Fire suppression and ecosystem carbon storage

01 Oct 2000-Ecology (Ecological Society of America)-Vol. 81, Iss: 10, pp 2680-2685
TL;DR: A 35-year controlled burning experiment in Minnesota oak savanna showed that fire frequency had a great impact on ecosystem carbon (C) stores, with most carbon stored in woody biomass.
Abstract: A 35-year controlled burning experiment in Minnesota oak savanna showed that fire frequency had a great impact on ecosystem carbon (C) stores. Specifically, compared to the historical fire regime, fire suppression led to an average of 1.8 Mg·ha−1·yr−1 of C storage, with most carbon stored in woody biomass. Forest floor carbon stores were also significantly impacted by fire frequency, but there were no detectable effects of fire suppression on carbon in soil and fine roots combined, or in woody debris.
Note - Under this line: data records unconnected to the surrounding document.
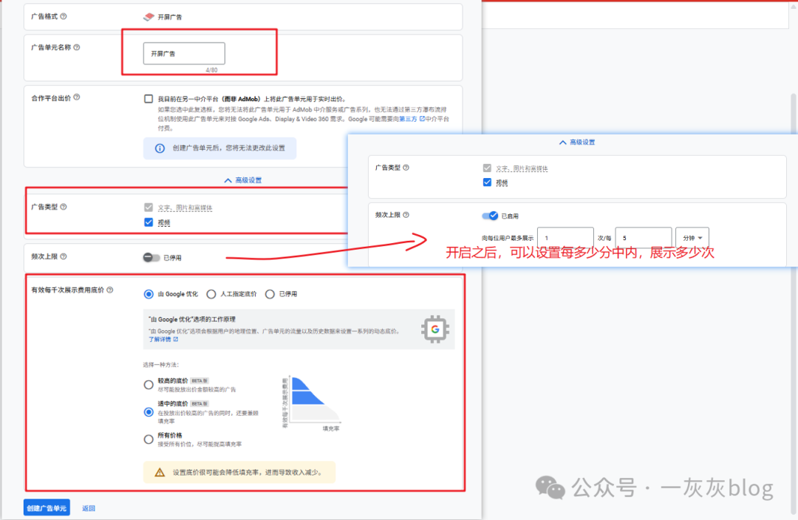Viewport: 798px width, 520px height.
Task: Uncheck the 视频 ad type checkbox
Action: point(149,222)
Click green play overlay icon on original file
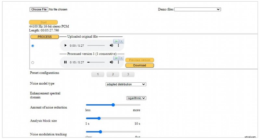Image resolution: width=260 pixels, height=139 pixels. pos(116,41)
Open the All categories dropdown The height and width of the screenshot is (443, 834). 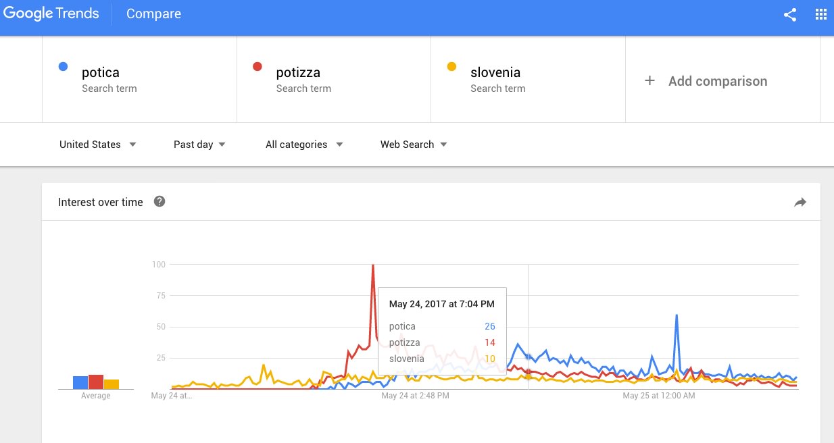tap(304, 145)
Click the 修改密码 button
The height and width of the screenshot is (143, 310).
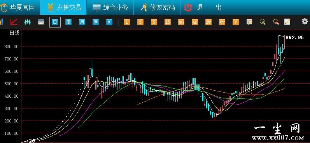[x=157, y=7]
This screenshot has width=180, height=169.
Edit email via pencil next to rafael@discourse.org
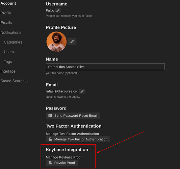[x=82, y=91]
Total ecosystem C stores averaged ∼110 Mg/ha in stands experiencing presettlement fire frequencies, but ∼220 Mg/ha in stands experiencing fire suppression. If comparable rates of C storage were to occur in other ecosystems in response to the current extent of fire suppression in the United States, fire suppression in the USA might account for 8–20% of missing global carbon.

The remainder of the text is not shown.